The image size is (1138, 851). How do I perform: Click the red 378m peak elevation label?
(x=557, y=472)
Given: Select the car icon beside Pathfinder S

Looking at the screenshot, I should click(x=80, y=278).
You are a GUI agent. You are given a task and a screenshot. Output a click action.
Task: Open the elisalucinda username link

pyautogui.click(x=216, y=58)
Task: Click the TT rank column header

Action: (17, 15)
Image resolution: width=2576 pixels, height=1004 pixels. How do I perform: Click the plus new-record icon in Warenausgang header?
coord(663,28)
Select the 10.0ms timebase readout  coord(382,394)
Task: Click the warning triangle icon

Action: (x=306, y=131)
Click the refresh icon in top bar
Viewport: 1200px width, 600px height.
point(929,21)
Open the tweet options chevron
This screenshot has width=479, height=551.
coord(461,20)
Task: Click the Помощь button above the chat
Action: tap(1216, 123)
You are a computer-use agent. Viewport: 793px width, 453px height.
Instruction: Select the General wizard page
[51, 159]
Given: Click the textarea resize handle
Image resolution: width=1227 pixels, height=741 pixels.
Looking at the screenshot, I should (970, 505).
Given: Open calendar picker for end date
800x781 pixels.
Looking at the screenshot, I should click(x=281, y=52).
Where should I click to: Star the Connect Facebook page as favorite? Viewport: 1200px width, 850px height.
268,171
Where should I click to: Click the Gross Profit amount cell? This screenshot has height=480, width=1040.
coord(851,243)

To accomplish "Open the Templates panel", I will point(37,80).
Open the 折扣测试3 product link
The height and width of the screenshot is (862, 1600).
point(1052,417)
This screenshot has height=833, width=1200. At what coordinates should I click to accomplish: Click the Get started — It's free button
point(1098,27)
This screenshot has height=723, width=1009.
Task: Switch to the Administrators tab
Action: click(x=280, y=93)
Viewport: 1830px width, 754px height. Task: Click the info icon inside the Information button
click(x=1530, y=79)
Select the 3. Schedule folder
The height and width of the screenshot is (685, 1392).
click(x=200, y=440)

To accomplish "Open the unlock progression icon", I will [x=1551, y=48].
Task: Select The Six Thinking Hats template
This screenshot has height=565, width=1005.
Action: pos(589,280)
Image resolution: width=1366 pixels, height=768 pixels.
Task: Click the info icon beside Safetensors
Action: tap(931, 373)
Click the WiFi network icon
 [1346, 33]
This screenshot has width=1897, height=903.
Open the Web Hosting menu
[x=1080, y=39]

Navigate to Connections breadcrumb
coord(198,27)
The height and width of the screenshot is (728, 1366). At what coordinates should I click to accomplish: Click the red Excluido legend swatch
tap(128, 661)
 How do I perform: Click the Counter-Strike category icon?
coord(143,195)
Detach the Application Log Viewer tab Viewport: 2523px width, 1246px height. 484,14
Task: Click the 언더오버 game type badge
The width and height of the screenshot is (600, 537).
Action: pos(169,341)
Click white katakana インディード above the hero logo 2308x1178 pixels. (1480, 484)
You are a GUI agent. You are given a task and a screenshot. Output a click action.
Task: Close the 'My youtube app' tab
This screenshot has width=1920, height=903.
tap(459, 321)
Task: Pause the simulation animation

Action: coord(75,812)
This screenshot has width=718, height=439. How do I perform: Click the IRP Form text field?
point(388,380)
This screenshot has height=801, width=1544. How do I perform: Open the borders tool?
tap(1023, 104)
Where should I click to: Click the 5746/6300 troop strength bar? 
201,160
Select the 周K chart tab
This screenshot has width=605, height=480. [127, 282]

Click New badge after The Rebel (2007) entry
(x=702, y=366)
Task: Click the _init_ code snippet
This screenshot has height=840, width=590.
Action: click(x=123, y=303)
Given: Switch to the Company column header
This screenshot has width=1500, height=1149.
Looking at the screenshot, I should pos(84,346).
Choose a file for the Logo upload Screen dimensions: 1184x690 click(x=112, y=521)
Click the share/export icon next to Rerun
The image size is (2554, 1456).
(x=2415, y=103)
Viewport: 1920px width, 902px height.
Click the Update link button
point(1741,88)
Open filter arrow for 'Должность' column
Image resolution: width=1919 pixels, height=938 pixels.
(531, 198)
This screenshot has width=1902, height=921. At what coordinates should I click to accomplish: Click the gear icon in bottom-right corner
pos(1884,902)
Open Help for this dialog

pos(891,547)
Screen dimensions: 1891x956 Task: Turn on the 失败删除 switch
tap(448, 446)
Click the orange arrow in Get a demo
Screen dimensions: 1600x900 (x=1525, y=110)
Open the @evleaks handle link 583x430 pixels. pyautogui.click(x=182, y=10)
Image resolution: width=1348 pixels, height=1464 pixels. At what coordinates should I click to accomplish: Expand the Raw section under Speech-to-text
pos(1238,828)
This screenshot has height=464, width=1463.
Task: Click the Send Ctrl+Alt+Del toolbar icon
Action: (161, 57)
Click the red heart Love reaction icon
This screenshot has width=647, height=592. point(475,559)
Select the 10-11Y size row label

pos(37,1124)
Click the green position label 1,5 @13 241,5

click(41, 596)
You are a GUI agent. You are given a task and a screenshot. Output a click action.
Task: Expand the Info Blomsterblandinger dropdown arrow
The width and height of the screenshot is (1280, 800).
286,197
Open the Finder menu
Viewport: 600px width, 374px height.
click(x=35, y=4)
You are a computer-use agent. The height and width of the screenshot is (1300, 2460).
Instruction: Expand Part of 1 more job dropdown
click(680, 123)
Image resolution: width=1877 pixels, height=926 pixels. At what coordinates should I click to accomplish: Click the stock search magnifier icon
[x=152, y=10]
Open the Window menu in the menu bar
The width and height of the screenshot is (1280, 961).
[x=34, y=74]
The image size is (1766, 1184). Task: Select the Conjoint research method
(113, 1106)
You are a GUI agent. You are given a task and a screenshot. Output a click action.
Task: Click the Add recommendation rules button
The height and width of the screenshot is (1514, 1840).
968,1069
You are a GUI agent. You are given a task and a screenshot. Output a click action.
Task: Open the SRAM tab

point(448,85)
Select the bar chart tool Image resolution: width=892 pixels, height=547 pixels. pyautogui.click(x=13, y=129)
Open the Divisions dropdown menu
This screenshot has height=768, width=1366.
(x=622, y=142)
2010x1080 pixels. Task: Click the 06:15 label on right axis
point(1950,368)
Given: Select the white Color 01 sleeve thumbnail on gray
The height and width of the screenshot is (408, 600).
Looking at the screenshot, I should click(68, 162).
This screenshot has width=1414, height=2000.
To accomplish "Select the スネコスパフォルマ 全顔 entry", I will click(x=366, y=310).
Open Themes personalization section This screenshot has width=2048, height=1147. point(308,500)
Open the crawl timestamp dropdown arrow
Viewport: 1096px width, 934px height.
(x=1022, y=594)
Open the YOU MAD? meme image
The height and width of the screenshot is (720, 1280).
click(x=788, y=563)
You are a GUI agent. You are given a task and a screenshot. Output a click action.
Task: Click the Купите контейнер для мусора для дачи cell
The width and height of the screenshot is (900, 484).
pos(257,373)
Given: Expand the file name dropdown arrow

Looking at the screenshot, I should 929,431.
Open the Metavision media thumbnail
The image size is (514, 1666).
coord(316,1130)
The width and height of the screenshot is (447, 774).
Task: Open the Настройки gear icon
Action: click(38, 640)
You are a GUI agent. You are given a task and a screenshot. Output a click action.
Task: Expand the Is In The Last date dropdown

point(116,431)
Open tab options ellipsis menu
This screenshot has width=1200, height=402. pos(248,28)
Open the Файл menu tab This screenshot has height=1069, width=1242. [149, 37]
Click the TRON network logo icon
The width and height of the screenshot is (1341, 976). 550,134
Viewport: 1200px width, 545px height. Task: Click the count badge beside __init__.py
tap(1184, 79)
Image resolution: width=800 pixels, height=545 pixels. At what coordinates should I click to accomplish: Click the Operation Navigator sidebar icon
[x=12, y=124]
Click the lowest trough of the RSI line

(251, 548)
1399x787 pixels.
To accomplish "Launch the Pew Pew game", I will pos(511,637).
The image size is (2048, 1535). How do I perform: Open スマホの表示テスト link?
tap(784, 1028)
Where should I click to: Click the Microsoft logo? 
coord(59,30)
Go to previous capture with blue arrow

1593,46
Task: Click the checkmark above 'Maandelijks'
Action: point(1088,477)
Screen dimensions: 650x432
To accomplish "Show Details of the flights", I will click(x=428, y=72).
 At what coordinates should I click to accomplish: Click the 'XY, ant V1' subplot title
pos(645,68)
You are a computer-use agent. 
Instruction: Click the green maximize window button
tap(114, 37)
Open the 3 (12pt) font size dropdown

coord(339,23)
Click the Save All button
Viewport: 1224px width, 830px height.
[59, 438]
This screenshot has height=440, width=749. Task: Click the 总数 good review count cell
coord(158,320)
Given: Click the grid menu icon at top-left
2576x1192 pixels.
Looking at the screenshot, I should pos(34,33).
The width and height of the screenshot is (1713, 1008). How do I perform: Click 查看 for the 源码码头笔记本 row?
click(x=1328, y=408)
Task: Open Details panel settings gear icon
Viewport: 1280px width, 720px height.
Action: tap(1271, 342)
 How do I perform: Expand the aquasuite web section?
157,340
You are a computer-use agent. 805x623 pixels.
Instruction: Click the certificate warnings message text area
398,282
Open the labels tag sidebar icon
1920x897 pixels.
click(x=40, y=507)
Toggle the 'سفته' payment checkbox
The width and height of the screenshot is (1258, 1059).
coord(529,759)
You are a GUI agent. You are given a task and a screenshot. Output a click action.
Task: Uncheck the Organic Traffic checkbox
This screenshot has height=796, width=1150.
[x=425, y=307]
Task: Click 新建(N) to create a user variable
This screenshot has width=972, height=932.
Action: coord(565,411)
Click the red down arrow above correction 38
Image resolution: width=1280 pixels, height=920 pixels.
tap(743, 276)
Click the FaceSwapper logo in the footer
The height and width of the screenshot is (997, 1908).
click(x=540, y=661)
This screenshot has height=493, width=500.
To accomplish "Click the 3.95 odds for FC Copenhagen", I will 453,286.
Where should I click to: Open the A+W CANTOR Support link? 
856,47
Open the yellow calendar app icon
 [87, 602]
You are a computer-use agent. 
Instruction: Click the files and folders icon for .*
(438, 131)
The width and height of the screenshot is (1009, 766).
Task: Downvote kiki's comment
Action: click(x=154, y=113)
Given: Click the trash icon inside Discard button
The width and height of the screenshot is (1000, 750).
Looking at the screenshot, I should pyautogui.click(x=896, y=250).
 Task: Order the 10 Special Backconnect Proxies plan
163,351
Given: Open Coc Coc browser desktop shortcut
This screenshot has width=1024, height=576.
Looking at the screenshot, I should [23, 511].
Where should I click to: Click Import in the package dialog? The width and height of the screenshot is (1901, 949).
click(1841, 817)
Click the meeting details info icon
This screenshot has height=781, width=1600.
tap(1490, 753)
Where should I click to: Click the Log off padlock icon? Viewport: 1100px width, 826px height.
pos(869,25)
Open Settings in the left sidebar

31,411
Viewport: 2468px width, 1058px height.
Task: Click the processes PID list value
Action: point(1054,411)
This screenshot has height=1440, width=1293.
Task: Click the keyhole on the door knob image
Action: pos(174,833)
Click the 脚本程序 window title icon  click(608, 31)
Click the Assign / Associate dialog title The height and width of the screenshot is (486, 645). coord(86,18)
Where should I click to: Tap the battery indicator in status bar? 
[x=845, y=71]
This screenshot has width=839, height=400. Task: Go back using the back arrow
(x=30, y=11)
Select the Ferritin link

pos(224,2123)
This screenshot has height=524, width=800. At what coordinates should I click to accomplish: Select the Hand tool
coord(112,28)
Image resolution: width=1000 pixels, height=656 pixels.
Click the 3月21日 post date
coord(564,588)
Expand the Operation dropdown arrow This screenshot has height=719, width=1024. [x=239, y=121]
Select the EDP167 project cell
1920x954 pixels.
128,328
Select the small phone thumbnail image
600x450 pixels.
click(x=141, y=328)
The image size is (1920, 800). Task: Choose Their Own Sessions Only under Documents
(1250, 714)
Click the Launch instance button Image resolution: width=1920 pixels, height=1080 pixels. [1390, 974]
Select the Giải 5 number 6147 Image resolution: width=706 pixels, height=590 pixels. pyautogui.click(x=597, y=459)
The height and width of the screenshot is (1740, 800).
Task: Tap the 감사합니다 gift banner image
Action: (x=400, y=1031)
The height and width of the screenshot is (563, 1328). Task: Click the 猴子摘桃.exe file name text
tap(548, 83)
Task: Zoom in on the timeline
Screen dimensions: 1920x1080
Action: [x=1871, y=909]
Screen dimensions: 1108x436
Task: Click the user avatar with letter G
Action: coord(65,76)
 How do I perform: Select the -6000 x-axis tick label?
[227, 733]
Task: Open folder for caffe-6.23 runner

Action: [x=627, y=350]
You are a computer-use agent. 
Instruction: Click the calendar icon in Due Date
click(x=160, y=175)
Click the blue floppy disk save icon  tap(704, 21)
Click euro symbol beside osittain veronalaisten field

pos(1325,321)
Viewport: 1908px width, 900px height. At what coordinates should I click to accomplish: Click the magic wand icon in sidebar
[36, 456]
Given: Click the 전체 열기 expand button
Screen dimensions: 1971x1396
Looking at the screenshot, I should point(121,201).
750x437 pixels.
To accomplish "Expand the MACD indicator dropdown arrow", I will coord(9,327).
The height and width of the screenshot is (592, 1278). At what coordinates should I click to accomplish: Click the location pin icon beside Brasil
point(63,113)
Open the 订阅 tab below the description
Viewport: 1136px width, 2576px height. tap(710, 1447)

# Exercise
Express the lines starting with the one that contains "Click the Assign" and ending with the one that contains "click(x=141, y=328)", both included, as a JSON list of strings with one string per line and blank lines omitted.

# Reply to the exercise
[
  "Click the Assign / Associate dialog title The height and width of the screenshot is (486, 645). coord(86,18)",
  "Where should I click to: Tap the battery indicator in status bar? ",
  "[x=845, y=71]",
  "This screenshot has width=839, height=400. Task: Go back using the back arrow",
  "(x=30, y=11)",
  "Select the Ferritin link",
  "pos(224,2123)",
  "This screenshot has height=524, width=800. At what coordinates should I click to accomplish: Select the Hand tool",
  "coord(112,28)",
  "Image resolution: width=1000 pixels, height=656 pixels.",
  "Click the 3月21日 post date",
  "coord(564,588)",
  "Expand the Operation dropdown arrow This screenshot has height=719, width=1024. [x=239, y=121]",
  "Select the EDP167 project cell",
  "1920x954 pixels.",
  "128,328",
  "Select the small phone thumbnail image",
  "600x450 pixels.",
  "click(x=141, y=328)"
]